7 Stories From Cannes That You Might Have Missed



The 69th Cannes Festival wrapped over the weekend and like every other year, there were some highs and some lows, some standing ovations and, yes, some boos. Overall, while the fest was a considerably modest affair, there were a handful of buzzworthy movies that debuted, a few huge deals that went down, and of course, a handful of surprises and controversies that made for some fascinating conversation on the Croisette. Here’s a few of the top takeaways from this year’s fest:


Ken Loach Nabs Second Palme d’or

The Cannes jury led by Mad Max: Fury Road director George Miller baptized Ken Loach’s I, Daniel Black with the Palme d’Or. The emotional film about a struggling Newcastle carpenter in the middle of a social welfare battle won over critics and audiences. This marks Loach’s second Palme d’Or. He took home his first 10 years ago for his drama The Wind That Shakes the Barley.


STX Scores The Biggest Titles

The Cannes market was fairly quiet this year, but if any were to be named the big winner of the fest it would be STX Entertainment. The two year old beat out studios like Universal, Fox, and Lionsgate for the international rights for Martin Scorsese’s mobster flick The Irishman starring Robert DeNiro and Al Pacino for $50 million. The also nabbed the U.S. and China rights to Aaron Sorkin’s poker drama Molly’s Game with Idris Elba and Jessica Chastain for a cool $9 million.


Everyone Is In Love With Loving

like Steven Spielberg’s The BFG, Nicolas Winding Refn’s The Neon Demon, and Sean Penn’s The Last Face were expected to be the most buzzworthy titles, but ended up getting a lukewarm ovation from critics and audiences.

Enter Jeff Nichols’s civil rights drama, Loving.

Considering the current social climate and all the #OscarsSoWhite aftershocks rippling through Hollywood, Loving couldn’t come at a better time.

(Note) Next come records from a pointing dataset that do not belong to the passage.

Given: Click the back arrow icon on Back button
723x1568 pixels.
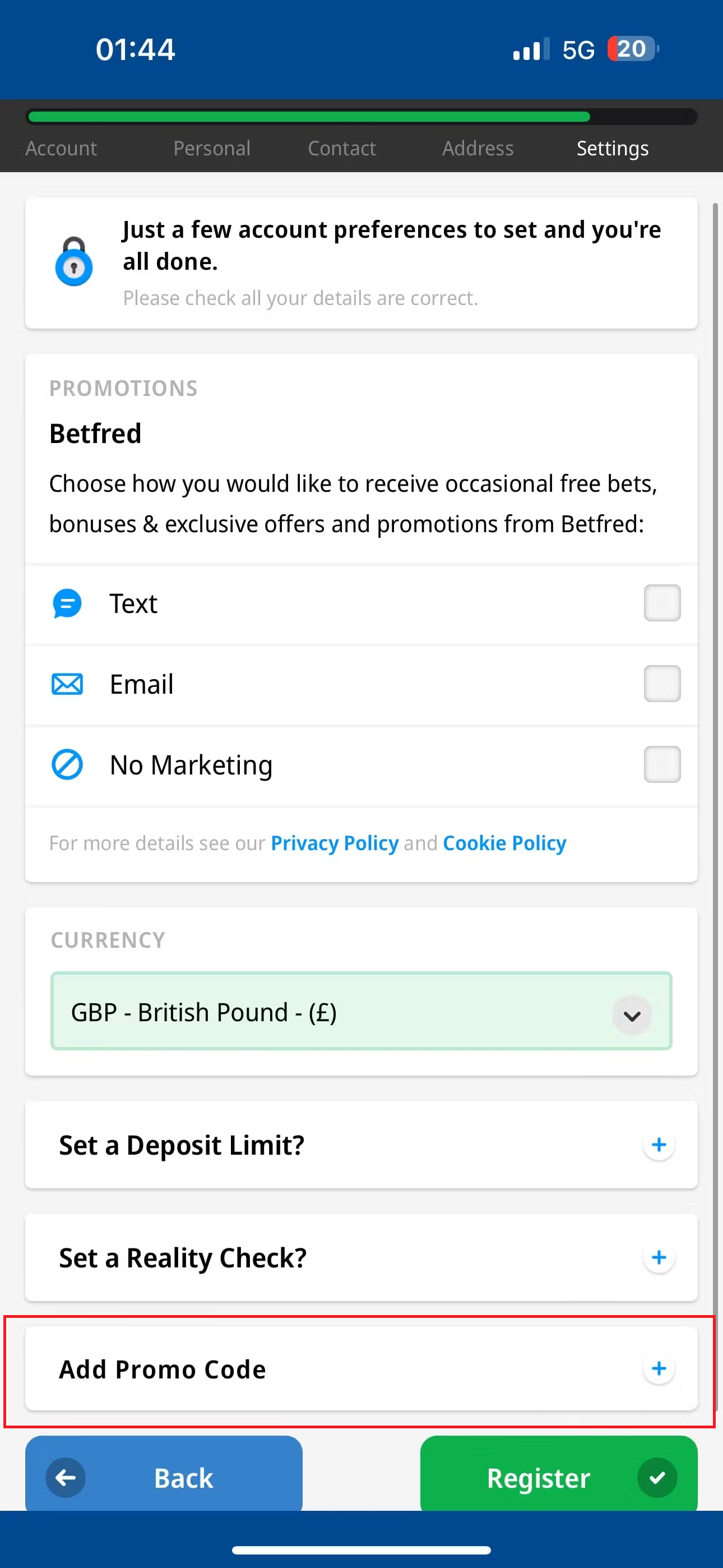Looking at the screenshot, I should [x=66, y=1478].
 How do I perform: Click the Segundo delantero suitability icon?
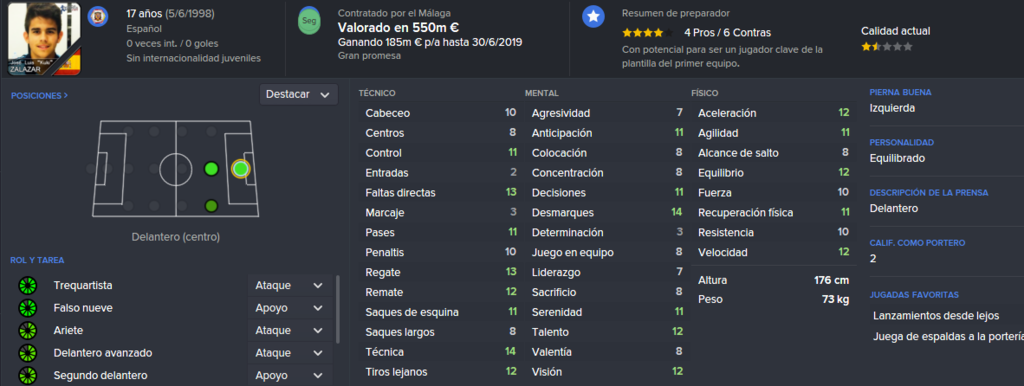(27, 376)
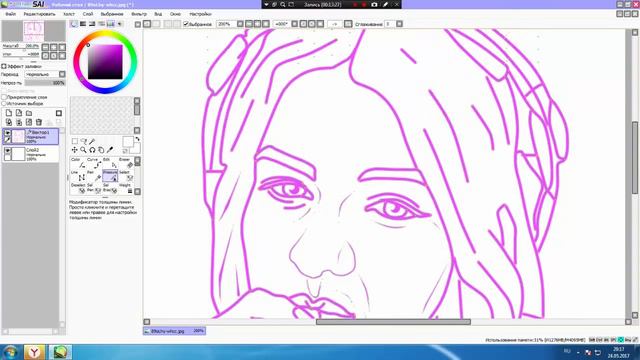The image size is (640, 360).
Task: Select the Magic Wand tool
Action: click(x=92, y=141)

Set in 1958 Virginia, the film tells the story of the real-life interracial couple Richard and Mildred Loving who got married and were sentenced to prison for doing so. The film was probably one of the most buzzed about films of Cannes, earning stars Joel Edgerton and Ruth Negga acclaim and plenty of early Oscar buzz.

Shia Labeouf

The Return Of Shia LeBeouf

It seems that Shia LeBeouf got all of the bizarre, social media-bait behavior out of his system because he was on his best behavior when he made his appearance for the Andrew Arnold drama American Honey, which was another top film of the fest. LaBeouf left all his performance art arsenal at home and did his actor duties with no surprises or outbursts — or maybe it was a form of performance art.


The Warwick/Gaga Saga

The cast of the forthcoming Dionne Warwick biopic was announced at Cannes and it was quite an impressive list. Former Destiny’s Child member LeToya Luckett is set to play Warwick opposite Danny Glover, Olympia Dukakis, and Lady Gaga. Supposedly. When it was announced that Gaga was going to star as Warwick’s rival Cillia Back, Gaga’s camp immediately responded and said she was never attached. But Warwick herself was singing a different tune. So we really don’t know who to believe at this point.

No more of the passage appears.